What is imme­di­ate­ly evi­dent is that McCarthy does­n’t care for tra­di­tion­al read­ing cues like quo­ta­tion marks around dia­logue and chap­ter breaks. I’m a big fan of exper­i­men­tal nov­els, but at times in The Road it is very dif­fi­cult to fig­ure out who is talk­ing to whom. Sim­i­lar­ly, no char­ac­ter has a prop­er name. In fact, I don’t think there is a prop­er noun in the entire book. So when the man runs into anoth­er man and they talk to each oth­er or have a tus­sle it is pret­ty much impos­si­ble to fig­ure out who is doing what. The writ­ing itself is often superb, but it seems to stum­ble just as reg­u­lar­ly, as when words like ensepul­chraled and croz­zled sit togeth­er in the same sen­tence and have lunch. The qual­i­ty of the writ­ing does­n’t enhance or uphold the plot either, which to me seems like a fair­ly large prob­lem, since I read books for the sto­ries, not the writ­ing. What I mean is that McCarthy seems inter­est­ed in writ­ing inter­est­ing­ly for its own sake and using the sto­ry itself to manip­u­late the read­er into a cer­tain mind­set as opposed to writ­ing and devel­op­ing a plot pure­ly for the sake of sto­ry­telling.

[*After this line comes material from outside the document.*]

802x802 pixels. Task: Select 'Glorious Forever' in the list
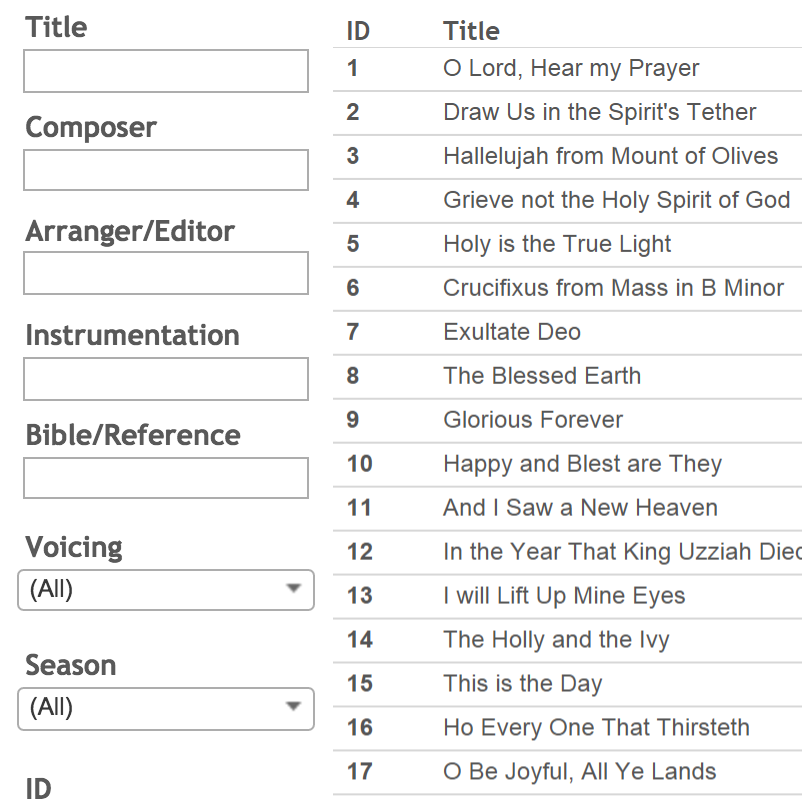coord(533,421)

It could be argued and I would agree with the asser­tion that all sto­ry-telling is a manip­u­la­tion of the audi­ence, but what I’m think­ing is that McCarthy is more inter­est­ed in evok­ing a spe­cif­ic emo­tion­al reac­tion from his audi­ence than telling the sto­ry. It is a deter­mi­na­tion of vec­tors. The sto­ry is about a man and a boy in a post-apoc­a­lyp­tic world [just what destroyed the world is unclear, but from infer­ence I gath­er that it was some sort of mete­or impact] where every­thing is dead except for a few oth­er humans, and life is hid­ing from the oth­ers and scav­eng­ing canned goods.

They boy and man are depen­dent upon each oth­er, but as the book pro­gress­es it becomes evi­dent that the boy is the one best suit­ed and moral­ly under­stand­ing enough to live in this new world. The man can­not let the past go. The boy has no mem­o­ry of it. The basic plot actions are eas­i­ly fore­seen; you know they’re going to find a fall-out shel­ter and that this will be the high point of the nar­ra­tive, you know that their belong­ings will be stolen, you know that at least one of them will die [most like­ly the man, due to var­i­ous oth­er clues] and that this will be the low point of the nar­ra­tive.

In the end, I was­n’t that impressed. The writ­ing was excel­lent about half the time, but the sto­ry nev­er got me going. I’ve read more effec­tive and bet­ter writ­ten apoc­a­lyp­tic lit­er­a­ture, and sto­ries with just as much despair in less than the 241 pages of The Road. The dust jack­et said this would be McCarthy’s mas­ter­piece, and if that’s the case, I’ll pass on the rest of his stuff.